ENTRIES SUPPLIED:
# # # #
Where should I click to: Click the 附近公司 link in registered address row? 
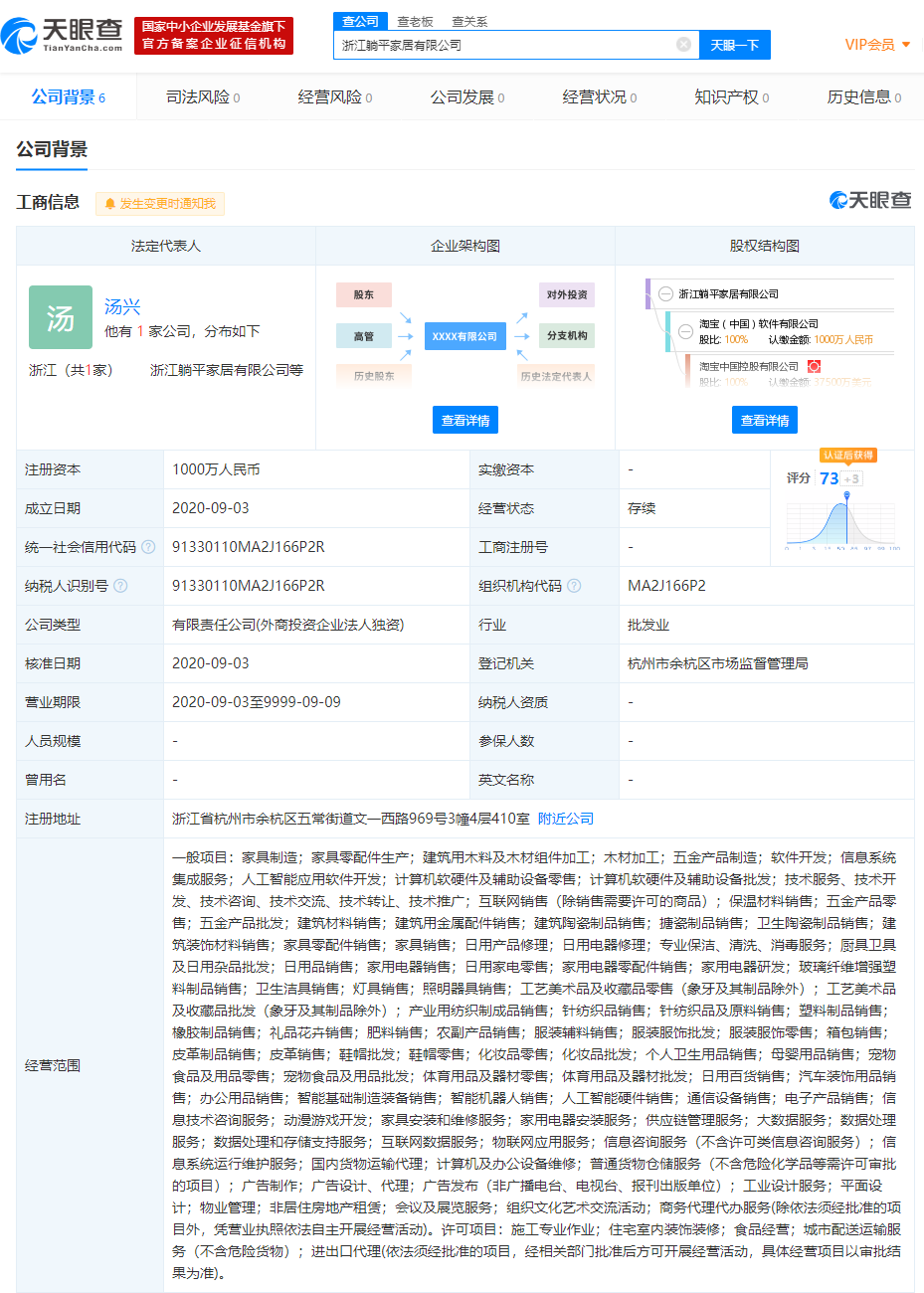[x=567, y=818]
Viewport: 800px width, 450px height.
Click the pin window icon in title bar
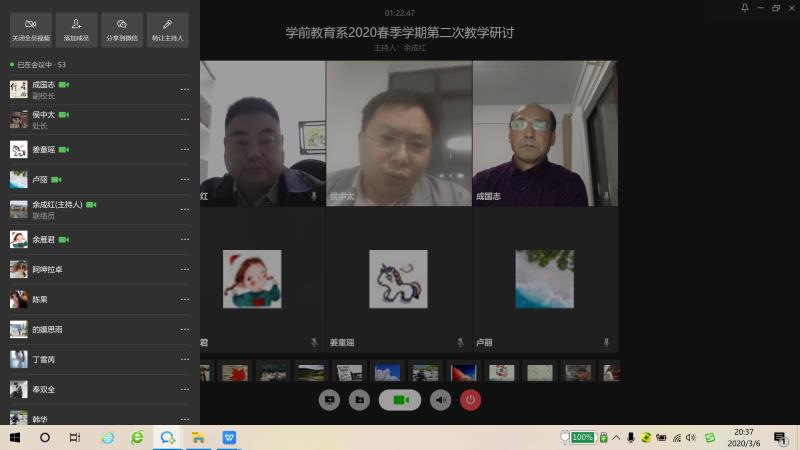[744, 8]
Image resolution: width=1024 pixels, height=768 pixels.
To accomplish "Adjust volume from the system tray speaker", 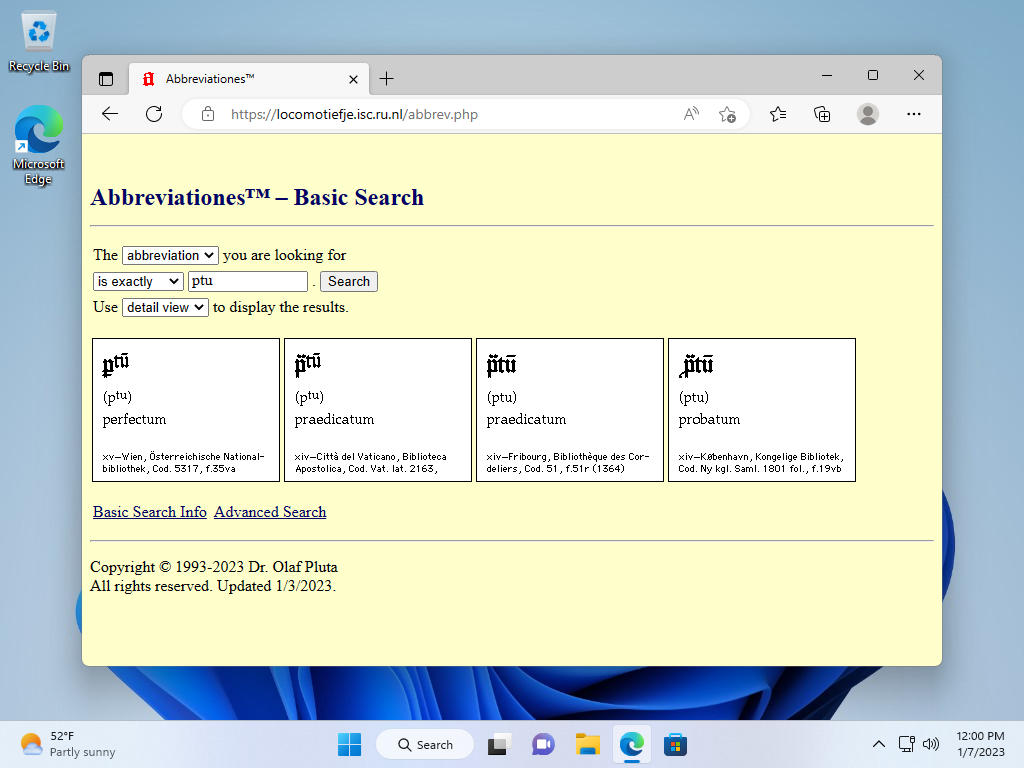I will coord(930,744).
# # # #
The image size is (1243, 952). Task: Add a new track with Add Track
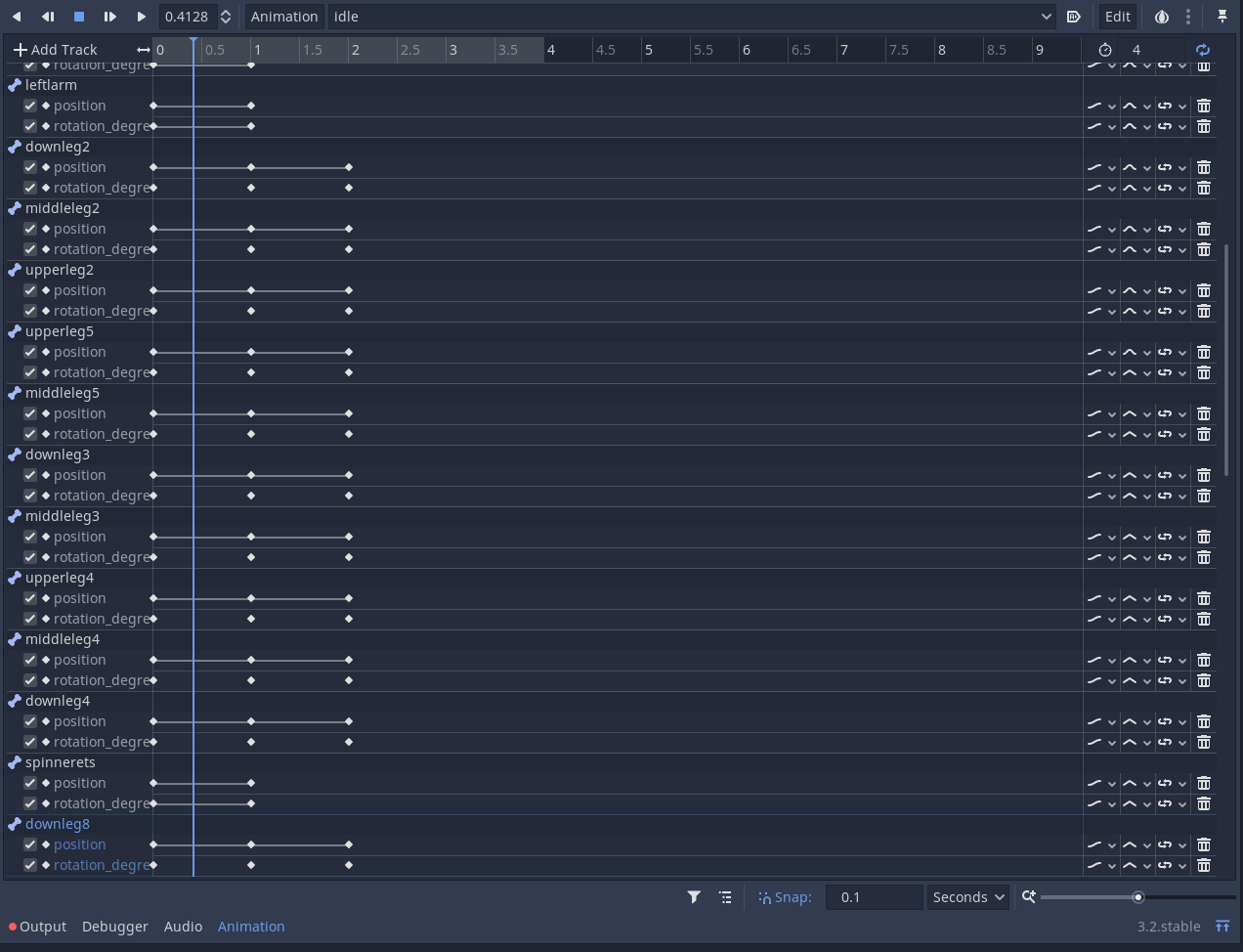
# # # #
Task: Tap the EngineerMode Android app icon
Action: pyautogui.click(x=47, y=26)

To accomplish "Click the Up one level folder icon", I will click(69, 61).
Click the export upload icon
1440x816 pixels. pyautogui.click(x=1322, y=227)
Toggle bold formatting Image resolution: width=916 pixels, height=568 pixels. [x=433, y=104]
# # # #
YOUR OBJECTIVE:
Looking at the records above, state the number of lines where the word "width" occurs, and write nothing beyond it.

RESULT OF THIS TASK:
3